C’est pourquoi les services de renseignement craignent un « mauvais accord » avec l’Iran, après que ce dernier se soit montré disposé à faire des concessions et à entamer des négociations avec les États-Unis. Par conséquent, les instances de défense recommandent à Netanyahu de poursuivre deux objectifs lors de la rencontre de Mar-a-Lago : premièrement, empêcher la signature d’un mauvais accord avec l’Iran, qui mettrait Israël en danger à long terme ; deuxièmement, si aucun « bon accord » n’est conclu, garantissant la sécurité de la région et d’Israël, Netanyahu discutera avec le président des solutions à adopter face à l’Iran.

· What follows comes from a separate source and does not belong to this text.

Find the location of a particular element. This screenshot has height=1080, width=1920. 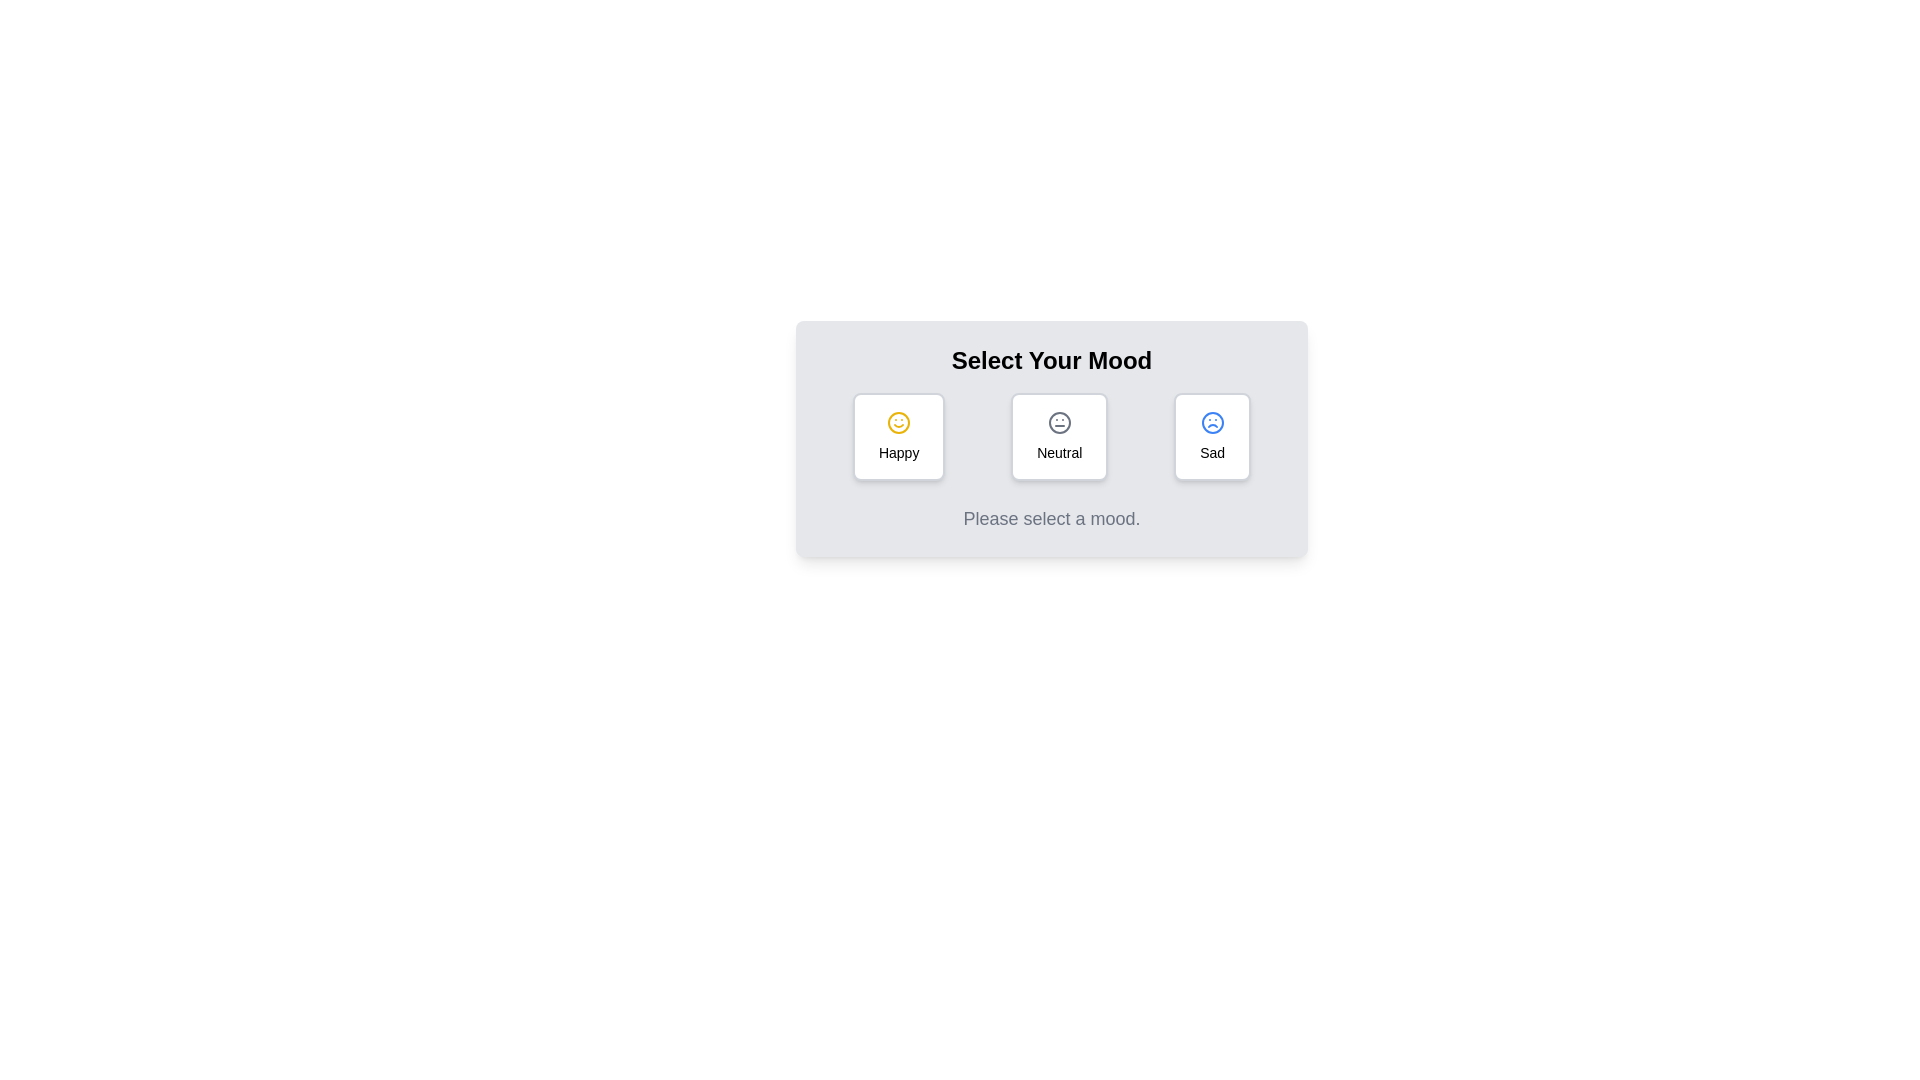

Il ne fait guère de doute que la question turque sera également abordée à Mar-a-Lago. En Israël, un consensus se dégage contre une présence militaire turque à Gaza, ainsi que dans le centre et le sud de la Syrie, pour de nombreuses raisons valables. Une telle présence limiterait la marge de manœuvre d’Israël pour contrer les menaces et opérer à distance. Alors qu’Erdogan propage quotidiennement une hostilité ouverte et incite à la violence contre Israël, le qualifiant de dernier djihadiste, la moindre étincelle pourrait dégénérer en un vaste brasier. Dans ce contexte, Netanyahu pourrait se heurter à des pressions de la part de Trump, qui tentera de faire pression sur Israël pour que la Turquie participe à la force de stabilisation à Gaza. Cette pression s’explique non seulement par la sympathie du président américain pour Erdogan, mais aussi par le fait que quasiment aucun autre pays n’est disposé à envoyer des soldats à cette force censée intervenir dans la bande de Gaza. Ce sera sans doute l’un des sujets les plus sensibles et explosifs de la réunion.
Les concessions susceptibles de mécontenter la « base »

Concernant la Syrie, Israël souhaite maintenir son déploiement actuel dans le sud du pays jusqu’à ce que la véritable nature du nouveau régime de Damas soit révélée. La principale préoccupation réside dans les attaques surprises perpétrées par des éléments djihadistes à la frontière du Golan. À cette fin, Tsahal maintient une présence militaire sur plusieurs postes avancés dans la zone tampon, notamment dans la région de l’Hermon. L’état-major israélien souhaite que les États-Unis ne fassent pas pression sur Israël pour qu’il renonce à ses exigences sécuritaires en Syrie, tant que la situation n’est pas stabilisée et que la charia n’a pas démontré qu’elle contrôle même ses propres partisans.
Dans le domaine maritime, les Houthis continuent de menacer la liberté de navigation et Israël. Les autorités de défense recommandent une étroite coordination avec les États-Unis pour continuer à faire face à cette menace.

En conclusion, les experts de la défense estiment qu’au sommet de Mar-a-Lago, Trump pourrait exiger de Netanyahu des concessions susceptibles de compromettre les acquis sécuritaires obtenus par Israël lors de la guerre du 7 octobre. Sur le plan de la politique intérieure, de telles concessions en période électorale risqueraient de mécontenter l’électorat de base et de faire le jeu de l’opposition. Par conséquent, il est probable que Netanyahu défendra chaque point avec acharnement. Ce ne sera pas une partie de plaisir pour lui.